Dalam kajian terorisme, ada tiga tipologi Wahabi: (1) Wahabi Sururi; (2) Wahabi Jihadi, dan (3) Wahabi Takfiri. Wahabi takfiri inilah yang suka berlebih-lebihan dalam mengekspresikan siakp kesalehannya. Wahabi Takfiri inilah yang suka menyerang semua umat beragama di semua tempat ibadahnya, bahkan yang sesama Islam pun dibunuhnya secara keji.
Wahabi takfiri inilah yang meyakini dan menyesatkan sebagian manusia untuk mendukung tujuan politiknya meraih posisi khalifah tanpa memikirkan proses yang etis dan legal. Mereka mengangkangi legalitas syariah secara terang-terangan. Jika kaum khawarij ini berorganisasi, mereka suka membuat nama yang seakan-akan menjadi lembaga sakral yang membela tegaknya daulah (negara) dan khilafah.
Berperang pun dalam Islam harus melalui komando Amirul Mukminin yang disepakati oleh kaum muslimin bukan oleh kelompok-kelompok kecil di bawah tanah yang tidak jelas siapa mereka itu. Kaum khawarij adalah kaum yang rajin beribadah dan berani menentang Rasulullah SAW. Penampilan mereka tampak sangar namun sangat merusak citra Islam sebagai agama yang berakal budi dan berperikemanusiaan.

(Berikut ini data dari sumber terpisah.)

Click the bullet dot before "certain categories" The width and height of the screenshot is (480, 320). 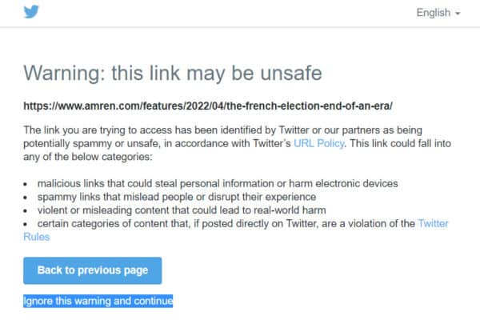coord(26,224)
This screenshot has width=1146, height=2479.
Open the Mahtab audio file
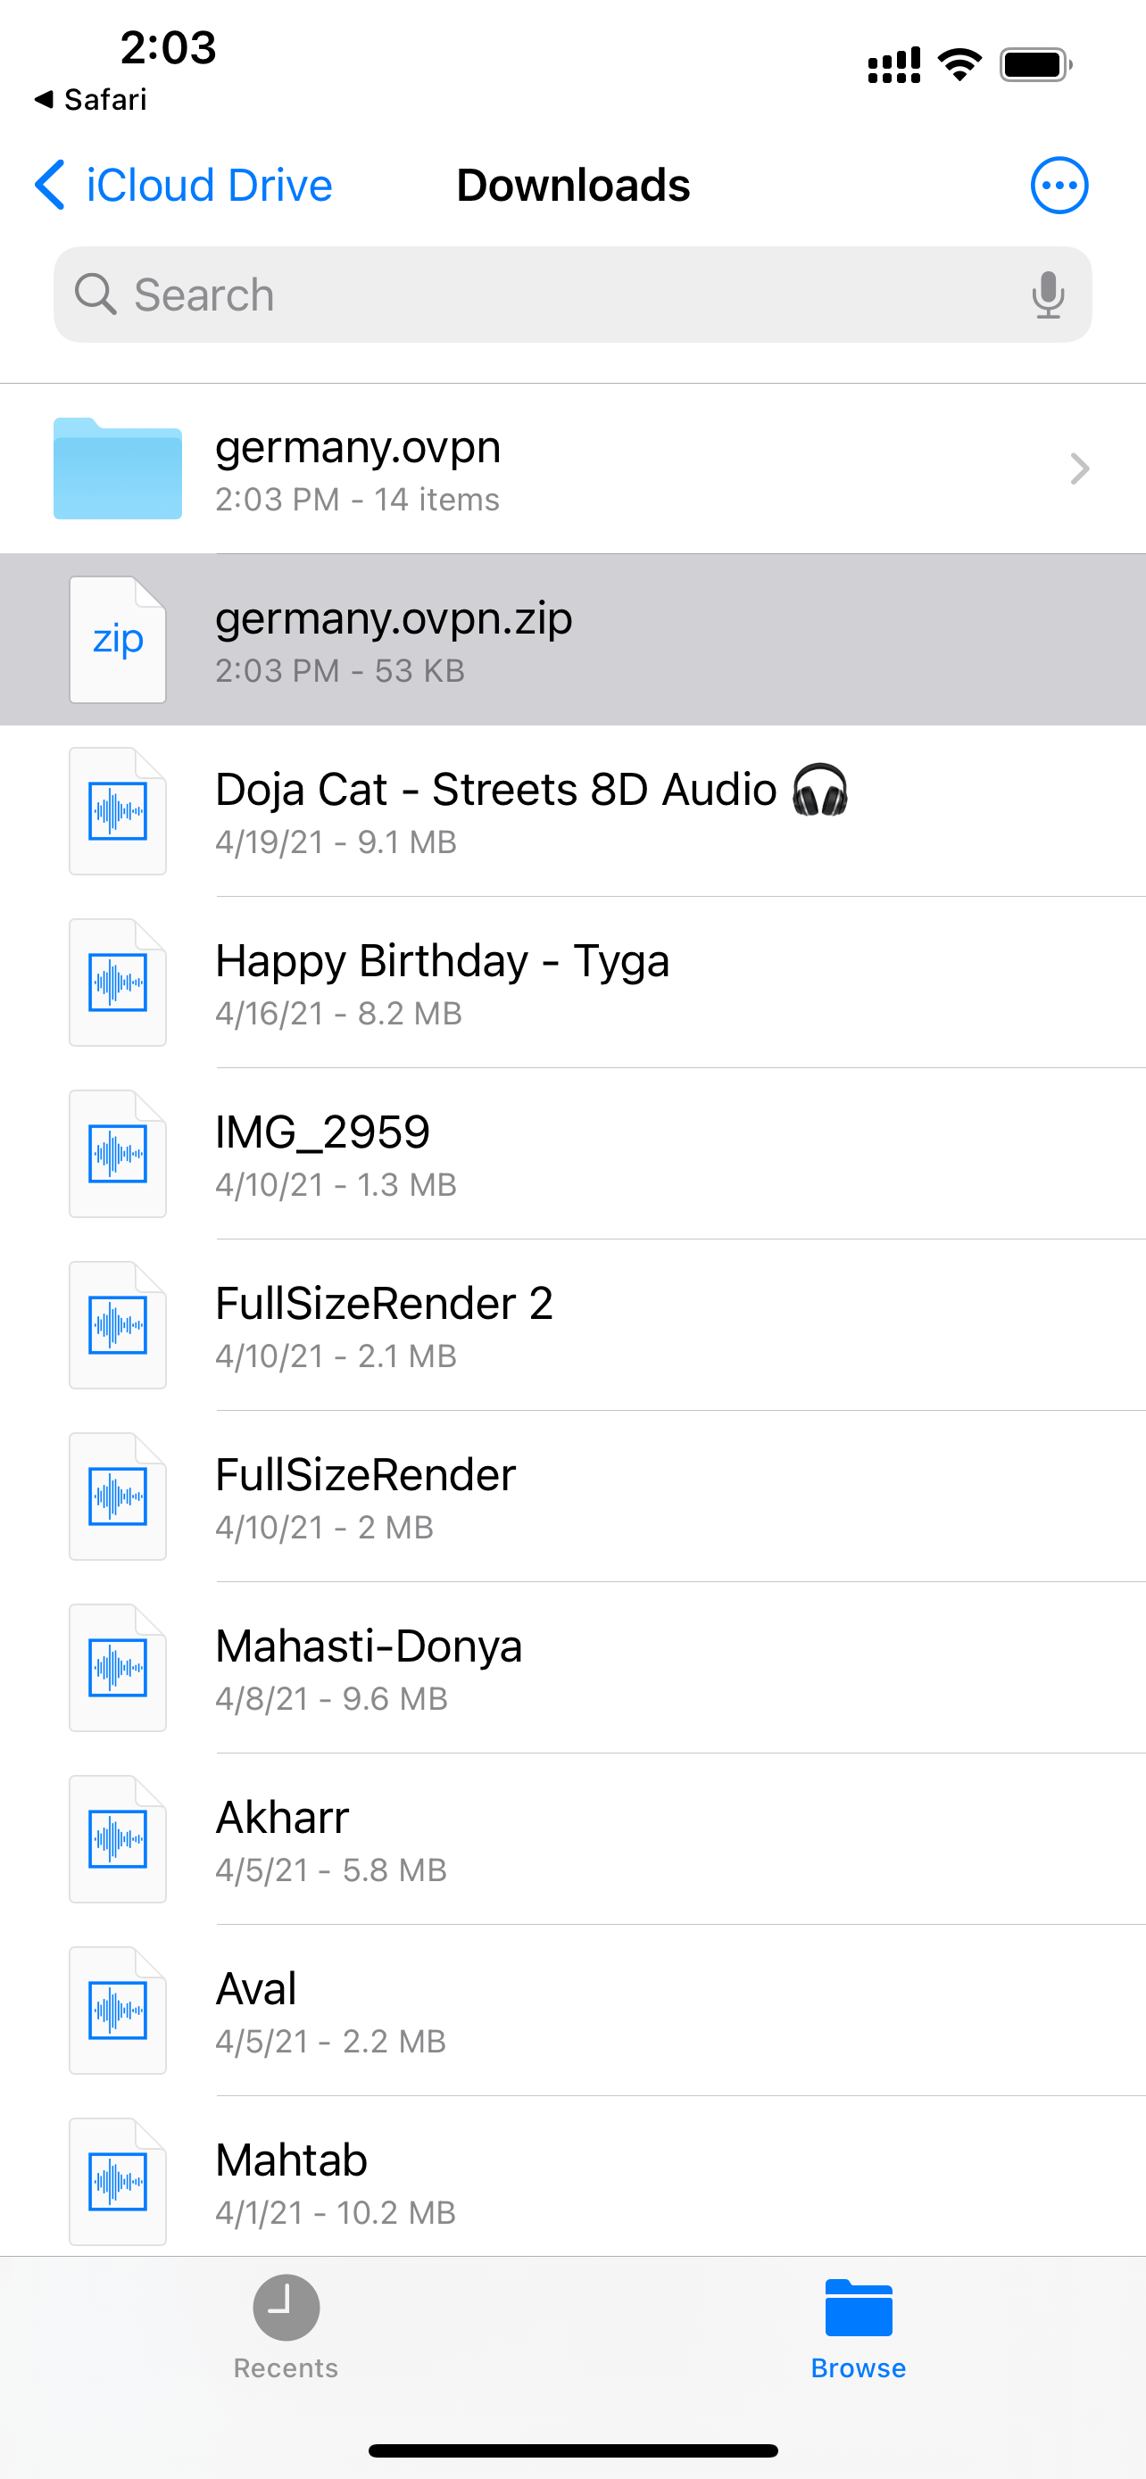(x=292, y=2182)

JAD sebagai kaum khawarij ini memiliki ideologi Wahabi Takfiri yang berani melawan Nabi dan Tuhan secara sekaligus. Para korban yang terbunuh oleh khawarij adalah sebaik-baik korban yang disayangi Allah. Para aparat keamanan yang beriman yang berhasil membunuh khawarij, adalah sebaik-baik pembunuh yang tidak perlu takut akan cercaan manusia dengan dalih apapun.
*Al Chaidar, Departemen Antropologi Universitas Malikussaleh Lhokseumawe, Nanggroe Aceh Darussalam.